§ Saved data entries
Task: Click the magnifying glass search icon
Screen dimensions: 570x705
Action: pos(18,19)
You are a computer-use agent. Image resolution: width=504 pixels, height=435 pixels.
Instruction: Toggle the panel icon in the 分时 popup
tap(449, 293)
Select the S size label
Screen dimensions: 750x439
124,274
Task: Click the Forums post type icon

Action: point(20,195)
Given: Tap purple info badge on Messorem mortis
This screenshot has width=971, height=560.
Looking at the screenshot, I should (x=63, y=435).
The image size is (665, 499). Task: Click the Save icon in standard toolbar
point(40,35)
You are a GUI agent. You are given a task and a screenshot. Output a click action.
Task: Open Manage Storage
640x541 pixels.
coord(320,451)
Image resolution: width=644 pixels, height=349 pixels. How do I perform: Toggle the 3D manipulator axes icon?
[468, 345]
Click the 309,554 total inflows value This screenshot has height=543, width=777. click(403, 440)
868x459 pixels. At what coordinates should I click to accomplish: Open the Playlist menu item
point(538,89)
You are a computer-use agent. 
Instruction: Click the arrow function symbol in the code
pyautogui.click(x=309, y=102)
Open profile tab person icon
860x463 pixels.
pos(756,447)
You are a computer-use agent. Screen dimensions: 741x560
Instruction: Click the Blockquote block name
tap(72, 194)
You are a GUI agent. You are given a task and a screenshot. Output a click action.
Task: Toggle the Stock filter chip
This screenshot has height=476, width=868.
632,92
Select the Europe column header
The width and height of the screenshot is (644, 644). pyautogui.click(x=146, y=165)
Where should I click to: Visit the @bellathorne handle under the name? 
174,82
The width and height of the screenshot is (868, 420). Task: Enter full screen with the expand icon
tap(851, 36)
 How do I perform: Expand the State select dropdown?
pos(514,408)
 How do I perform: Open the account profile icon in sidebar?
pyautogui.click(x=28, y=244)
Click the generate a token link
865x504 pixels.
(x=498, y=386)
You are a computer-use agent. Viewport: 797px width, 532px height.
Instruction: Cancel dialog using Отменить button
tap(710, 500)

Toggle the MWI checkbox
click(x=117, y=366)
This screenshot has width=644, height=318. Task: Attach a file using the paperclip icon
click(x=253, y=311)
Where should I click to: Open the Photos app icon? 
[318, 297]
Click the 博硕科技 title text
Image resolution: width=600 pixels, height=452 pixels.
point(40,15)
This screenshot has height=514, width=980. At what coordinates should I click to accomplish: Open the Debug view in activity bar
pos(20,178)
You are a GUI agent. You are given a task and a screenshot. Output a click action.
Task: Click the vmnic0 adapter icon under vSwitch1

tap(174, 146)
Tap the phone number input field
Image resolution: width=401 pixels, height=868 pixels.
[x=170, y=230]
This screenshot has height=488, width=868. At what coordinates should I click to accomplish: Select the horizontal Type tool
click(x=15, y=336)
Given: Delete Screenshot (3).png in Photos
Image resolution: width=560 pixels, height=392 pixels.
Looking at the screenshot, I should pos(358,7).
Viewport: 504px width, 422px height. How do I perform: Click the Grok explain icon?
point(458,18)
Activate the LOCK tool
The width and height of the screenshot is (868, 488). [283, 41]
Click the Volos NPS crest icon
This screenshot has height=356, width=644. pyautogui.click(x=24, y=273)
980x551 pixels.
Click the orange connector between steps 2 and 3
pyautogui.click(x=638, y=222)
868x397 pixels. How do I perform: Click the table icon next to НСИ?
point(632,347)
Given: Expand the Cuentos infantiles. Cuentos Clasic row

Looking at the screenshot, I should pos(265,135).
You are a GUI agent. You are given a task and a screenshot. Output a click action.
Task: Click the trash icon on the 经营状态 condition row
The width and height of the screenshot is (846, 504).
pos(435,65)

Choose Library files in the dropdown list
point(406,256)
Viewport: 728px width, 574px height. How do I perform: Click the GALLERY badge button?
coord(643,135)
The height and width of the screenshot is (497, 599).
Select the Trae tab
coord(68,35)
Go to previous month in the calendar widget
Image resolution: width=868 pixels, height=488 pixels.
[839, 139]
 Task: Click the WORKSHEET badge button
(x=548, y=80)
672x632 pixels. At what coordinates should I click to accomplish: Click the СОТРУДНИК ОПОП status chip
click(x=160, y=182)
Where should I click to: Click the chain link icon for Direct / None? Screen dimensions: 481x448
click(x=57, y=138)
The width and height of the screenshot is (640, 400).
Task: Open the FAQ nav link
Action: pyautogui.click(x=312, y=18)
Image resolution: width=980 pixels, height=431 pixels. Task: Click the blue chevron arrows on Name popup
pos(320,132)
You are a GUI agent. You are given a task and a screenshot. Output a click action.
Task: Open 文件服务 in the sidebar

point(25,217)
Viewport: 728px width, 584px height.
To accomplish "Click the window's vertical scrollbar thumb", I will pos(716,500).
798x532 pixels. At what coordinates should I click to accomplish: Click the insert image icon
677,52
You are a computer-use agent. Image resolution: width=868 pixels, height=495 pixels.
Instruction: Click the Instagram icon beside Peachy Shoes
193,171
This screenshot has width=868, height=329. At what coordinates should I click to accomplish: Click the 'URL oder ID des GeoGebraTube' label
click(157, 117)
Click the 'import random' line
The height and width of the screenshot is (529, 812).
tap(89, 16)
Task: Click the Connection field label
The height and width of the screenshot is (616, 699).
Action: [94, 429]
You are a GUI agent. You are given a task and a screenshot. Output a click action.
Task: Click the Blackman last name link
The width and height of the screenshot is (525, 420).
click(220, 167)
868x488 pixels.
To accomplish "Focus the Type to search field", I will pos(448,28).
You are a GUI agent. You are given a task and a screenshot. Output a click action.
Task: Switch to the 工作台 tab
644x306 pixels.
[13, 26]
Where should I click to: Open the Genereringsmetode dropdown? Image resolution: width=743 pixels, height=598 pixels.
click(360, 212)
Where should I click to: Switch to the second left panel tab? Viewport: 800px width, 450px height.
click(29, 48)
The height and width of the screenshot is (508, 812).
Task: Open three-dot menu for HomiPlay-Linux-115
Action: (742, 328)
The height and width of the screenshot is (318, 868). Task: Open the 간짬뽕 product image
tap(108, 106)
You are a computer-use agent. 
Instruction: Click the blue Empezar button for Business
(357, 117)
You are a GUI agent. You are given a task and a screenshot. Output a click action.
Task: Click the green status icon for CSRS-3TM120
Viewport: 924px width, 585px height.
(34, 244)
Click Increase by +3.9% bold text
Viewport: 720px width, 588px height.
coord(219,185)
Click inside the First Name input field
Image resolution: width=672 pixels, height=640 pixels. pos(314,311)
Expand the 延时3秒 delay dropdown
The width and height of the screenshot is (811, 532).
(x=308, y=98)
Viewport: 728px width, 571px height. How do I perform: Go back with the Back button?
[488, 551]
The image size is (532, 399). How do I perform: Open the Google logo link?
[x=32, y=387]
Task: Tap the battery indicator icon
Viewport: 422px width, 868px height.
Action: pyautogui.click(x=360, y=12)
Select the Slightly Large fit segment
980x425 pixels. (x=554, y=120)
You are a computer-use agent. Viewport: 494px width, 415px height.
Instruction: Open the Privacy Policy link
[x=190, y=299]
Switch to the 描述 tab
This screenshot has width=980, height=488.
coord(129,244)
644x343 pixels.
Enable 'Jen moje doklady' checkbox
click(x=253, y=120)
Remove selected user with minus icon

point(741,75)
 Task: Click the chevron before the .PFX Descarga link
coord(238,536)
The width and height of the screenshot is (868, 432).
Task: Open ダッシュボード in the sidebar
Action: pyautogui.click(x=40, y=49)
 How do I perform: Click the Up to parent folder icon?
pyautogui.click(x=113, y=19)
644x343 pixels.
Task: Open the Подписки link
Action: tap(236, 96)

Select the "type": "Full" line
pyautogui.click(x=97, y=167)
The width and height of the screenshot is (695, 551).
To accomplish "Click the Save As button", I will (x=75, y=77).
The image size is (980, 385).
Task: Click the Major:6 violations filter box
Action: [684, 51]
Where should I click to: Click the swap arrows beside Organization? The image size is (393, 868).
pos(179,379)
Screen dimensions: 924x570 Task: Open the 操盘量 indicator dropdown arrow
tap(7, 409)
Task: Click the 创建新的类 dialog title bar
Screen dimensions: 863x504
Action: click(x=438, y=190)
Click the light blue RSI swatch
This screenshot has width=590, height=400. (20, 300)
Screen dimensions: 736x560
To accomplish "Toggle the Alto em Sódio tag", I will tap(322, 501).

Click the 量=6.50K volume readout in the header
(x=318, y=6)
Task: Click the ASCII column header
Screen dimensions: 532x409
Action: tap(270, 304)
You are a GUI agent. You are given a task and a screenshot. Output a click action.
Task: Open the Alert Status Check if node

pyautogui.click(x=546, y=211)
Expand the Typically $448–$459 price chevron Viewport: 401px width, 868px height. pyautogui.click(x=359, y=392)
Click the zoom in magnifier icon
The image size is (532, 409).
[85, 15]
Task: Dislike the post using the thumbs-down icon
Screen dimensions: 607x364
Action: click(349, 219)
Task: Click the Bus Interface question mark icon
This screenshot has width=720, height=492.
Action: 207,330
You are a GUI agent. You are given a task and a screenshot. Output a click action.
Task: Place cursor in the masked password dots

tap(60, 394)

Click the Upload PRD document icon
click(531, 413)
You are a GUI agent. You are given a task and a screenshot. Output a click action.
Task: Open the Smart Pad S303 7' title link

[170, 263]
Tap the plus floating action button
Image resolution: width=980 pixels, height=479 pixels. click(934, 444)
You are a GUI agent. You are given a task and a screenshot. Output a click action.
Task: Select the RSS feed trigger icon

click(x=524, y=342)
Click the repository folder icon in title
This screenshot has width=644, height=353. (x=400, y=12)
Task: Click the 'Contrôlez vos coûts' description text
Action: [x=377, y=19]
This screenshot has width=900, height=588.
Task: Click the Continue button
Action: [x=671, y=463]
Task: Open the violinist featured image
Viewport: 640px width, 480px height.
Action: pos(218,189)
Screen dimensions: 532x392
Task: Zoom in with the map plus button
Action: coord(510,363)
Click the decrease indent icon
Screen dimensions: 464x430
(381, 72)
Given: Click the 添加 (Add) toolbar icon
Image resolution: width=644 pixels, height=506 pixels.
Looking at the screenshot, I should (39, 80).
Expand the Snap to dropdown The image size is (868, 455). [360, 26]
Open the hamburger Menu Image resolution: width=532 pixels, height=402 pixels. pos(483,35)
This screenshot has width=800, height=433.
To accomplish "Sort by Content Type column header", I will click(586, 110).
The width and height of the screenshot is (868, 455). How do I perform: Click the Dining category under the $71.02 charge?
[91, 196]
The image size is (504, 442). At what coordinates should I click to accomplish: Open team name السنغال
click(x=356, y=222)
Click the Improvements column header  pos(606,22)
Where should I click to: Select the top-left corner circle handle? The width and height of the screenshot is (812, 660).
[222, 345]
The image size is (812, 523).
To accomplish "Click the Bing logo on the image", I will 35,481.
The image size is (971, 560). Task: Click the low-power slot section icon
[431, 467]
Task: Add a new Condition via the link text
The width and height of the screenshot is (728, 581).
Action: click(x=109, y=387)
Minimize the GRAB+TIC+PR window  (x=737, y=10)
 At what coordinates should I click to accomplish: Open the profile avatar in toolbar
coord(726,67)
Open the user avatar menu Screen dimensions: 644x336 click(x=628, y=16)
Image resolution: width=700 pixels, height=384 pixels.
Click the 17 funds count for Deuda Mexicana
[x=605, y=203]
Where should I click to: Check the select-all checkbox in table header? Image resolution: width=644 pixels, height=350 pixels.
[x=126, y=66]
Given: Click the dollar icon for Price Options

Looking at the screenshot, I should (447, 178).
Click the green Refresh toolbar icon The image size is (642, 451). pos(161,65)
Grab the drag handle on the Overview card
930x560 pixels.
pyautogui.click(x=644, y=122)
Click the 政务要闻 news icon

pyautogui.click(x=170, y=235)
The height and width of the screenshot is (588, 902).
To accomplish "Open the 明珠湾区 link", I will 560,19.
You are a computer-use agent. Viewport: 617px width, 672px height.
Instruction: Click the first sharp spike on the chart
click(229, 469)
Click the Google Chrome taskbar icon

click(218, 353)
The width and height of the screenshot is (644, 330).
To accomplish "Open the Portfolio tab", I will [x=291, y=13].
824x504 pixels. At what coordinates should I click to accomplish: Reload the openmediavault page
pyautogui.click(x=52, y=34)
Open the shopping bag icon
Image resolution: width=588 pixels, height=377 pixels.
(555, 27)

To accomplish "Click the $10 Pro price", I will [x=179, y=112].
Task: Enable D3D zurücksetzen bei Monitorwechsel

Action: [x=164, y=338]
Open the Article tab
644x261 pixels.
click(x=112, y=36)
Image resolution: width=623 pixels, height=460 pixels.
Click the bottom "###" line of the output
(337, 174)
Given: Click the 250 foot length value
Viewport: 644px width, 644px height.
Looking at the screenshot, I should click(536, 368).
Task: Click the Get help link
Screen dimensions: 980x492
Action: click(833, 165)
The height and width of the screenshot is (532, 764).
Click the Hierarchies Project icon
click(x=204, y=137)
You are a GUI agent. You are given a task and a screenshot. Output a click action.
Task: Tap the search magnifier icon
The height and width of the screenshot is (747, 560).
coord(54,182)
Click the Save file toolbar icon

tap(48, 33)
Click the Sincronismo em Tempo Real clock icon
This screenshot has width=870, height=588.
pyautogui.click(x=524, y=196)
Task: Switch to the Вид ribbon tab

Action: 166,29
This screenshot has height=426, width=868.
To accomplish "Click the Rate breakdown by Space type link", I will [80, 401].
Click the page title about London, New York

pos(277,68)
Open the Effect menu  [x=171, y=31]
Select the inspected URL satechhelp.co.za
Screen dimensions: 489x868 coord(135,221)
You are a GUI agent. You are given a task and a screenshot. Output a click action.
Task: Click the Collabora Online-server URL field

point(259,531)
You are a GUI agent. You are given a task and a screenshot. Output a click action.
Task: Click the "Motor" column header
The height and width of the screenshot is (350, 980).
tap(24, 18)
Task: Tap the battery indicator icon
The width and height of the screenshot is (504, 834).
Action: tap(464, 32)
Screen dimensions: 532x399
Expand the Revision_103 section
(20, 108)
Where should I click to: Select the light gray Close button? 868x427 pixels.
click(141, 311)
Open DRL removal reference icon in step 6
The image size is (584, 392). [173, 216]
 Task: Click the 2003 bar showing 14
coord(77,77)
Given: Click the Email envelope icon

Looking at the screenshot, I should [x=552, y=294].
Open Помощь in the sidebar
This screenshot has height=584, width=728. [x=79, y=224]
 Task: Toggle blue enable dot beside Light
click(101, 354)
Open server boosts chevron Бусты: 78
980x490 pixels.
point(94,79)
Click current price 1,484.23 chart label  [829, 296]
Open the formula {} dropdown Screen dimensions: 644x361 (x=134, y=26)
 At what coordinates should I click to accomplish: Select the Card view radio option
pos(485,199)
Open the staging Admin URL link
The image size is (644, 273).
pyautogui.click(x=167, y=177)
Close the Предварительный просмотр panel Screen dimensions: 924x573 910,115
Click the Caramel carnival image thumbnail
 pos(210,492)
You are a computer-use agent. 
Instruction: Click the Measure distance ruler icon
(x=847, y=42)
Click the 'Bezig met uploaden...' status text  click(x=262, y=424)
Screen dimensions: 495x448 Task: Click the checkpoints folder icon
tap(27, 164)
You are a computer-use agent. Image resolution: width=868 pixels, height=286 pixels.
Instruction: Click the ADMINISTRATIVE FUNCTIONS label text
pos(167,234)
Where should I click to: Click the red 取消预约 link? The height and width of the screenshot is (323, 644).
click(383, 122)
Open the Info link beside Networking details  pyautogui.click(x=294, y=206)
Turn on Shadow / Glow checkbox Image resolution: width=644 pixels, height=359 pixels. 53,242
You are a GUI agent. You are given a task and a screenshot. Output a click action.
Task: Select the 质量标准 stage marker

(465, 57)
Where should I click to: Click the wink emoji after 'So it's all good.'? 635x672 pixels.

§ EXERCISE OBJECTIVE
The required answer is each line of the data in which the word "search" appears.

§ OUTPUT BELOW
Task: Click the magnifying glass search icon
To accomplish "Focus the Type to search field", I will pos(448,28).
Task: Tap the search magnifier icon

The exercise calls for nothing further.